● SUPPLIED MATERIAL:

----------

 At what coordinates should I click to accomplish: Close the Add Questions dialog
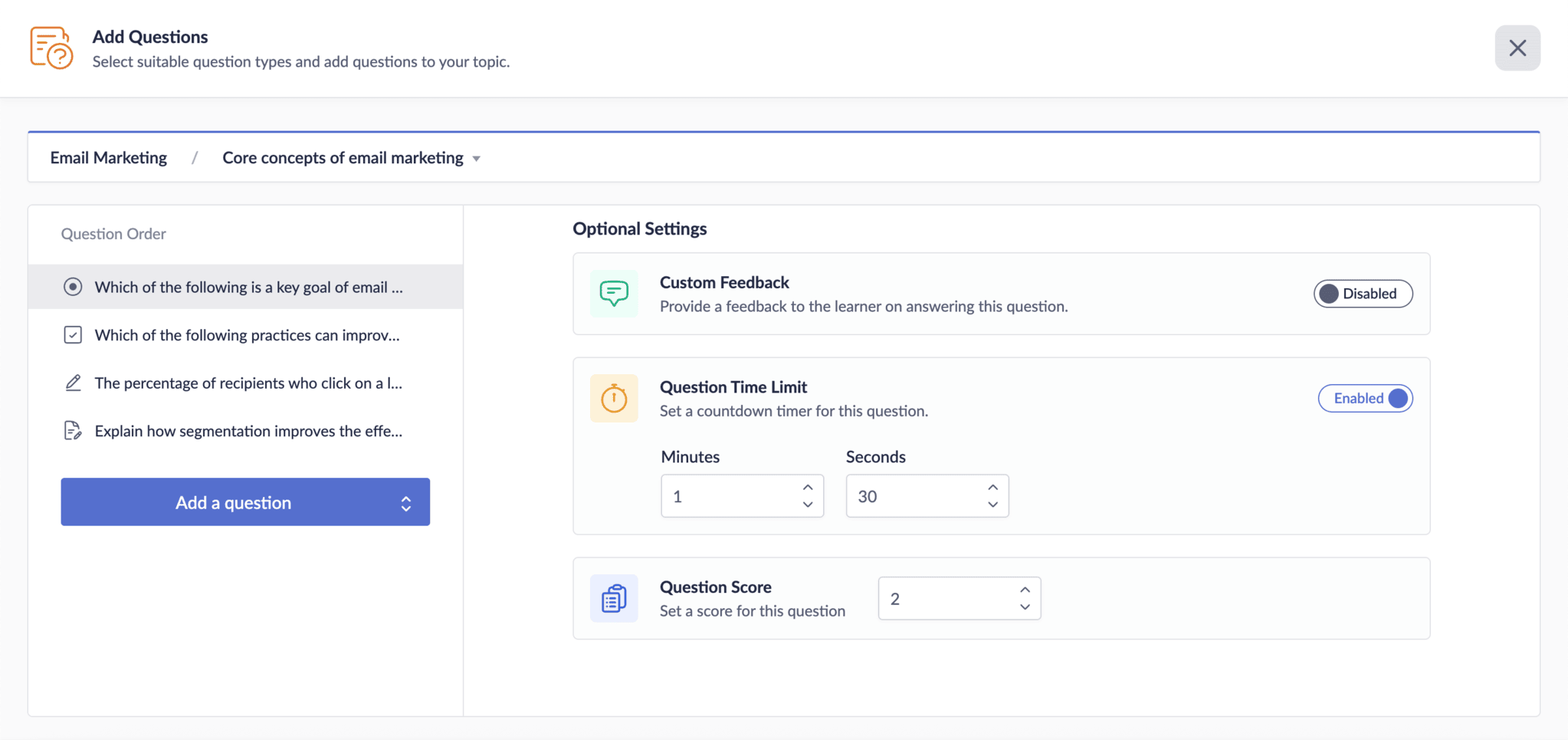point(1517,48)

----------

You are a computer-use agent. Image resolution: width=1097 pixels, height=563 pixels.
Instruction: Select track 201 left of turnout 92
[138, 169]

----------

● YOUR TASK:
Swap "Close" for "Dismiss" in the material from the line containing "At what coordinates" through the line containing "point(1517,48)". Write out those lines with all else unchanged, and leave the pictures out.

● FULL RESPONSE:
 At what coordinates should I click to accomplish: Dismiss the Add Questions dialog
point(1517,48)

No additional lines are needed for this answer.